Il commence à faire sombre, les terrains de déroutement du Cameroun sont probablement dans la même situation. Sont-ils encore ouverts ? Dans notre précipitation à partir aux avions, nous n’avons pas étudié au briefing leurs procédures d’atterrissage aux instruments.
Depuis le début de la mission, j’ai fait le choix du déroutement de nuit à Abéché, situé à 400 milles nautiques (700 km) à l’est de N’Djamena. Le Transall, qui est devant nous, nous donnera le carburant nécessaire pour atteindre cette piste en bitume de 2600m de long, construite quelques années auparavant pour servir de base à la défense aérienne, aux prises avec la menace de l’aviation libyenne. Toutefois, pour y avoir atterri plusieurs fois en Transall, je sais qu’un problème majeur se pose: depuis le départ des Mirage F1C, les câbles de l’alimentation électrique du balisage ont été chapardés par la population. Il faudra donc improviser, dans la demi-heure qui vient, un balisage de la piste formé par les phares des véhicules du détachement de l’armée de terre. Qui, en période de relève des commandos de l’air, garde la base aérienne dAbéché ? Je demande aux OPS de contacter en HF le chef de ce détachement de parachutistes ; il faudra aussi récupérer le contrôleur tchadien pour nous faire savoir si la piste est libre et pour nous donner la pression au sol; je demande également d’éclairer le parking avions pour nous donner un point de repère par rapport à la piste.
Quelle folie que d’aller vers la nuit avec tant d’incertitudes!
Le spectre de Séville* me traverse l’esprit quelques instants, ainsi que ma responsabilité à l’égard de mon équipier. Mais le dos au mur, on trouve des ressources insoupçonnées pour atteindre son objectif. La première difficulté est de rejoindre le Transall et de lui prendre suffisamment de pétrole pour pouvoir faire sereinement plusieurs tentatives d’atterrissage. La rejointe au Tacan air-air est laborieuse mais le commandant de bord est un vieux « chibani » qui en a vu d’autres ; ensuite, le ravitaillement se passe bien car en altitude la nuit n’est pas complètement tombée. Plusieurs années plus tard, il m’a appris qu’il s’était posé à N’Djamena avec cinquante pieds de plafond et qu’il n’avait pas suffisamment de pétrole pour se dérouter au Cameroun. Il nous avait donné tout ce qu’il avait.

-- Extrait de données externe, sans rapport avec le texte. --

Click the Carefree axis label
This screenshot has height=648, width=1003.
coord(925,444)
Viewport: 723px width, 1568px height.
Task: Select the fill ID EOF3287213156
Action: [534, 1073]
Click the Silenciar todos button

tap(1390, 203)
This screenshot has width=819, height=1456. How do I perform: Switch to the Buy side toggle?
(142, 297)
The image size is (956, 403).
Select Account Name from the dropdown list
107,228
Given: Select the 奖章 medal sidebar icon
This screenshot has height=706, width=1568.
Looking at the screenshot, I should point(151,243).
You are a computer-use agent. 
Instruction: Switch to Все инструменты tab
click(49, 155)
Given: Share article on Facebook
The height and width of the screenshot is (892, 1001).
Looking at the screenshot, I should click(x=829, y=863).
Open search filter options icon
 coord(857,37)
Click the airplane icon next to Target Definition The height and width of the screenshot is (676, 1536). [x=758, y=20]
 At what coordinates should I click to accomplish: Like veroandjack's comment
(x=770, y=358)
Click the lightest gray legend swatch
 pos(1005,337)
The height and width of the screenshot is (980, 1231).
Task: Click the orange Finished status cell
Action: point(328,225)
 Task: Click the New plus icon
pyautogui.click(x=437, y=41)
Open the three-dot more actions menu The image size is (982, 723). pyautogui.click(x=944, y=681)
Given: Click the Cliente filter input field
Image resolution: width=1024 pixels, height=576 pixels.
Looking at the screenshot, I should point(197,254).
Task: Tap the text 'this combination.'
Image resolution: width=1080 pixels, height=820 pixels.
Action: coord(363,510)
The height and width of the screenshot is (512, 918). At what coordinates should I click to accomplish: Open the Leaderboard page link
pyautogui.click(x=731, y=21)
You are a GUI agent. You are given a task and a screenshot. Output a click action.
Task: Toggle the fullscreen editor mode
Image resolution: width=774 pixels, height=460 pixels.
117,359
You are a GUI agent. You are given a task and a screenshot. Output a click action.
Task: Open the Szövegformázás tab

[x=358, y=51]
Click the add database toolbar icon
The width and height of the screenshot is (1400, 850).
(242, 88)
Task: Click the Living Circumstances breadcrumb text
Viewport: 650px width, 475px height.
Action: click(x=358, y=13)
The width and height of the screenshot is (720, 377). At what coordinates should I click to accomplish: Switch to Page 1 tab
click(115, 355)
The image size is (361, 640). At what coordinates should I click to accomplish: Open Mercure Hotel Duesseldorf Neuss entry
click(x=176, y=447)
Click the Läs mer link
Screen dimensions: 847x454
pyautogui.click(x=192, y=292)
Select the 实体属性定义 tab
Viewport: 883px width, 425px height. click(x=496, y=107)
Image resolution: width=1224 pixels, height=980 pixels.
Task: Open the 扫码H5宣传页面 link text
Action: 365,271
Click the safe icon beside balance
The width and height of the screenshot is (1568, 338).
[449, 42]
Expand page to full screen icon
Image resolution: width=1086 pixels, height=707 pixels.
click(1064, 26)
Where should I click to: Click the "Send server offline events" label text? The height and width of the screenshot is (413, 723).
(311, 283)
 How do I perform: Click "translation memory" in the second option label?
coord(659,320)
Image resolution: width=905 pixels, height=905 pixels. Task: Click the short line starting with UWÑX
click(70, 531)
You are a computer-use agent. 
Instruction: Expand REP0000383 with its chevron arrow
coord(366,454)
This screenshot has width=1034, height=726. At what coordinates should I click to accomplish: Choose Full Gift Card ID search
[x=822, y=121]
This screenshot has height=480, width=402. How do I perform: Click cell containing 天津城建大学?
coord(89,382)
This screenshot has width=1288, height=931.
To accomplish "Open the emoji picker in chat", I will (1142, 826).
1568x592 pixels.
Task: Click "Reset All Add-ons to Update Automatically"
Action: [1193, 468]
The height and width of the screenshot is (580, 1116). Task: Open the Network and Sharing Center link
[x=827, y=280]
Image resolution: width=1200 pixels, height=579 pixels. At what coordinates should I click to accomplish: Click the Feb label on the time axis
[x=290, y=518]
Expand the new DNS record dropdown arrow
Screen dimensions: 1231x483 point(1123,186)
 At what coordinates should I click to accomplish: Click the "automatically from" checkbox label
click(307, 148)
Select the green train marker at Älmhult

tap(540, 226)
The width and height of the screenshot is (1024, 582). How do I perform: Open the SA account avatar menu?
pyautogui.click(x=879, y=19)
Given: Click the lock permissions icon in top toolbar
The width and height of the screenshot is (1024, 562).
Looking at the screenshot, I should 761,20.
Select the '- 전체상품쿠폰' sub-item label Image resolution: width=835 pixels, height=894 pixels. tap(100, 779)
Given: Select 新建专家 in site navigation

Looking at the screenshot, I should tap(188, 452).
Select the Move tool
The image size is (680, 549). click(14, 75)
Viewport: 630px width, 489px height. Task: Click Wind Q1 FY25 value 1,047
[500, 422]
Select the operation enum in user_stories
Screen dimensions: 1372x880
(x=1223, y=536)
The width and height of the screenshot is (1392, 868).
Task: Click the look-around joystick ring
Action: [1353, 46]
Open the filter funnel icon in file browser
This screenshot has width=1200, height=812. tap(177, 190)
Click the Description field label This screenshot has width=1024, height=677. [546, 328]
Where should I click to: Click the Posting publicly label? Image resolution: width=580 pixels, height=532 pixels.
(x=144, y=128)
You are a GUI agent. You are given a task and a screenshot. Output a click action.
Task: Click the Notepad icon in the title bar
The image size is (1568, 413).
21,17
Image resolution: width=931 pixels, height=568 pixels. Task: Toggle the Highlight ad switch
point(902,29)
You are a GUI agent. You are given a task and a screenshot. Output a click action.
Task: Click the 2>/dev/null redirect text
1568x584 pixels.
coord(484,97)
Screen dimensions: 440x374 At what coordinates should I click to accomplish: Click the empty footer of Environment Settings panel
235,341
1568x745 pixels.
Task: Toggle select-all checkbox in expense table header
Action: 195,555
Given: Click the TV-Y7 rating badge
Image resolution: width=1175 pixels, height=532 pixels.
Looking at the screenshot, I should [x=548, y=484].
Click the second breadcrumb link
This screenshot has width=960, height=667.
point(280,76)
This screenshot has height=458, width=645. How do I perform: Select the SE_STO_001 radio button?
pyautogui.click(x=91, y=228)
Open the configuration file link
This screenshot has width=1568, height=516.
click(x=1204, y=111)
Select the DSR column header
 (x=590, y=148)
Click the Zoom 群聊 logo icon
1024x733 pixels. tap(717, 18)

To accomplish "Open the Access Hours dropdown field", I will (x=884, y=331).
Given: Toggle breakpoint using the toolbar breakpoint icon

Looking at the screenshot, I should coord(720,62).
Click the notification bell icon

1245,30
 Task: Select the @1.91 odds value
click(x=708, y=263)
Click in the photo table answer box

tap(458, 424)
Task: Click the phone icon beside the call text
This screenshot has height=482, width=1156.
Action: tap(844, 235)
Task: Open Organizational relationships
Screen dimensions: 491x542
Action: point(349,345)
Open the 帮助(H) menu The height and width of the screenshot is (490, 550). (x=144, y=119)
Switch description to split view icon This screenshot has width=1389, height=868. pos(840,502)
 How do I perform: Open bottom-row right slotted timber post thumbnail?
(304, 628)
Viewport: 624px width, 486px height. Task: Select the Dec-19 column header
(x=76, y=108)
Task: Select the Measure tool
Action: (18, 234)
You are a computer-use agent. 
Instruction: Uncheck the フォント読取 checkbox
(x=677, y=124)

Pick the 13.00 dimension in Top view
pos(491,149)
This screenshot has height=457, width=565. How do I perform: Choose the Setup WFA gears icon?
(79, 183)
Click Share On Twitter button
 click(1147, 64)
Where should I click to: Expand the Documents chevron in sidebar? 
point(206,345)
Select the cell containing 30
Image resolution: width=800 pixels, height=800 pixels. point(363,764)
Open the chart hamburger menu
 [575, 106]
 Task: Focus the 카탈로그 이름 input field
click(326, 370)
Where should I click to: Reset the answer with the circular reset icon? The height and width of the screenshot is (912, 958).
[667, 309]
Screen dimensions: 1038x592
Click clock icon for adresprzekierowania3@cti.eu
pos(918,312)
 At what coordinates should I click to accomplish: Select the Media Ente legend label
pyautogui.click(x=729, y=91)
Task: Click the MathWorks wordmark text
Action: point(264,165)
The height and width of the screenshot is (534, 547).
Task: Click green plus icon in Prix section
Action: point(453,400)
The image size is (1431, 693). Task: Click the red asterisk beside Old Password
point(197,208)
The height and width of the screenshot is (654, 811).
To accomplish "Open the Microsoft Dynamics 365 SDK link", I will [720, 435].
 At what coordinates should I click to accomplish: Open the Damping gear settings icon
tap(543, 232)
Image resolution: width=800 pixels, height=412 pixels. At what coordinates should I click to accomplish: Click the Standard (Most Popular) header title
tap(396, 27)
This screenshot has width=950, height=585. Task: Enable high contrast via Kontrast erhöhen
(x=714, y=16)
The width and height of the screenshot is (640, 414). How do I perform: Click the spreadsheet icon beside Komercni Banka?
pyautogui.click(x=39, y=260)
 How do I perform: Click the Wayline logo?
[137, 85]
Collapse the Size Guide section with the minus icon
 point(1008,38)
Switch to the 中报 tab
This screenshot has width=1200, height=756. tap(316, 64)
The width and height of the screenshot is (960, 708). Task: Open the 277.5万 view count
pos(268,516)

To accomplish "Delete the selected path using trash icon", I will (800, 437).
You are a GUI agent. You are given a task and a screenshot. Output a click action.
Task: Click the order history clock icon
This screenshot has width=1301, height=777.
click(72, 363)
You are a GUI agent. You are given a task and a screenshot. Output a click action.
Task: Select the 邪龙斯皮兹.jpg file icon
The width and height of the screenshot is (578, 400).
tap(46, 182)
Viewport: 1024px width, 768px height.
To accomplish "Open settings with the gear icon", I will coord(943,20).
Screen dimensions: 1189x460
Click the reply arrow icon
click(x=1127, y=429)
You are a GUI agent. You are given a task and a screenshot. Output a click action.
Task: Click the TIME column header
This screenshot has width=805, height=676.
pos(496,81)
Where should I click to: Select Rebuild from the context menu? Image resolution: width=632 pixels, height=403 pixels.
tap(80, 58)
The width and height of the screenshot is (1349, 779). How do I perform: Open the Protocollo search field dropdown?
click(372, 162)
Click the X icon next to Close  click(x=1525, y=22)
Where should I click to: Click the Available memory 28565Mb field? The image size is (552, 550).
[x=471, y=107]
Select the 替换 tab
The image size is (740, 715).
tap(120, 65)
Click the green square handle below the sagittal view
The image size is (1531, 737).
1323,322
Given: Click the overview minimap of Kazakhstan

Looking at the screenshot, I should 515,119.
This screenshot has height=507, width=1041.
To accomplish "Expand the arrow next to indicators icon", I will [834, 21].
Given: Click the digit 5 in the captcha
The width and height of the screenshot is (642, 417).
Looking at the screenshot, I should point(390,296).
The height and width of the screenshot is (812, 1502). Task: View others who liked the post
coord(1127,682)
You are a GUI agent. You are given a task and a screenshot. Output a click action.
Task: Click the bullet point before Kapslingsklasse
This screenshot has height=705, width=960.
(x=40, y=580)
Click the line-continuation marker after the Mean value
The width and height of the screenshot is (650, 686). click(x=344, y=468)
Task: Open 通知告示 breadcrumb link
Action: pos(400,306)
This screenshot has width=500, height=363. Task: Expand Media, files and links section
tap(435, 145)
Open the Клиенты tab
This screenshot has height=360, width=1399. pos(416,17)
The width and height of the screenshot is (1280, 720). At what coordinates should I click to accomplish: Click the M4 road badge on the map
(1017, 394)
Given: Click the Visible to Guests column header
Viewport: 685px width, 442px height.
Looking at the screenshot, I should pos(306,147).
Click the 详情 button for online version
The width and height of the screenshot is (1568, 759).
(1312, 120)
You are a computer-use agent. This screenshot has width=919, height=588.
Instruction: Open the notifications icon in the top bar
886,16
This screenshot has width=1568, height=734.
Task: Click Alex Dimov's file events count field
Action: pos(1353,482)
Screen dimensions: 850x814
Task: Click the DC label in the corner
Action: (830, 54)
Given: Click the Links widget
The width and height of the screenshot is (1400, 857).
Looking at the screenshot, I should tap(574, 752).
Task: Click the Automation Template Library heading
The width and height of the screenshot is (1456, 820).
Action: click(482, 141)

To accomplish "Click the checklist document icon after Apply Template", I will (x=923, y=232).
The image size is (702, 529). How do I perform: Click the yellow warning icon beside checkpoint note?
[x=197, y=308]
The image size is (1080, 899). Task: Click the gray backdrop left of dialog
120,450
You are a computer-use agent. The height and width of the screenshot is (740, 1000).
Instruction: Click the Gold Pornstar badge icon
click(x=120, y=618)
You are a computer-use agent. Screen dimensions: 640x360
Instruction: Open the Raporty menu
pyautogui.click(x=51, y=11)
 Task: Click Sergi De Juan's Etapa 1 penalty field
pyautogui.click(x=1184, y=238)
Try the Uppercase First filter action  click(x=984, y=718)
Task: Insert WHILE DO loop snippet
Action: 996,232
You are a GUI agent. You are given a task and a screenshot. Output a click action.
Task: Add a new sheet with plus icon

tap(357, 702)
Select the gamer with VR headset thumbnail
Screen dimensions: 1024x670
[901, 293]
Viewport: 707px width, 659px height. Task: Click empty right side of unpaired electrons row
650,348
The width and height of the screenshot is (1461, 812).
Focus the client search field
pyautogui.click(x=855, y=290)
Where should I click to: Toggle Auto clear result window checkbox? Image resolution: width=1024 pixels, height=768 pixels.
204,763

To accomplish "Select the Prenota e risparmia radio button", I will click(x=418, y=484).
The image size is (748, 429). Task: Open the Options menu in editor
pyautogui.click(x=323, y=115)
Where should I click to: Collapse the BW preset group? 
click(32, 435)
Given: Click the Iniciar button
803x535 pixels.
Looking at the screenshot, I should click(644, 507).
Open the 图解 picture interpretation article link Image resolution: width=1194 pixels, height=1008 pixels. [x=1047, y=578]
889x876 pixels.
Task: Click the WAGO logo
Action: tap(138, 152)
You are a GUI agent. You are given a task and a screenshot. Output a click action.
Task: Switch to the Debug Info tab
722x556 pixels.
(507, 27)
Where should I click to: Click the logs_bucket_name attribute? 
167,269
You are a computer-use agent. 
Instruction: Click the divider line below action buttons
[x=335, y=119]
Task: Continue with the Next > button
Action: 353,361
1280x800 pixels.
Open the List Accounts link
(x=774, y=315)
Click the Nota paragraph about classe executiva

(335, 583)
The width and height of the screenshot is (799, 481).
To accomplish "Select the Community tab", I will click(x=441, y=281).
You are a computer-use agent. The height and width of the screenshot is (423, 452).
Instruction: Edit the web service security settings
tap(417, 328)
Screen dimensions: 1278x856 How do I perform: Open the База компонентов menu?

Nous sommes maintenant en route seuls sur Abéché. J’effectue 45 minutes de patrouille serrée de nuit, exercice dont je n’ai jamais été un grand fana. J’ai le temps de ruminer, qu’est-ce que je fais là ? Je serais mieux au bord de la piscine à siroter un whisky en attendant le dîner. Il n’y avait aucune urgence opérationnelle à se mettre en l’air. Un mot de mon moniteur d’ULM me revient : « le plus difficile en ULM, c’est de savoir rester au sol ». Cette sentence de bon sens s’applique parfois aux avions de chasse… Mon équipier a peut-être les mêmes idées que moi, mais je ne sens aucune inquiétude dans sa voix. Depuis trente minutes, nous n’avons plus de contact radio avec personne. Nos calculateurs de navigation nous donnent des informations concordantes sur notre position; j’en conclus qu’elle est exacte. Un doute de moins. C’est le moment d’amorcer une descente économique vers Abéché. La confiance s’installe. Les premières lueurs de la ville apparaissent timidement au loin, ainsi que le halo du parking. Il nous restera à apercevoir les deux longs alignements de phares le long de la piste et à nous aligner dessus. Le contrôleur est sur la fréquence, il nous donne la météo et la pression. On stabilise l’altitude à 1500 pieds-sol. Toujours aucun visuel sur les véhicules-balises.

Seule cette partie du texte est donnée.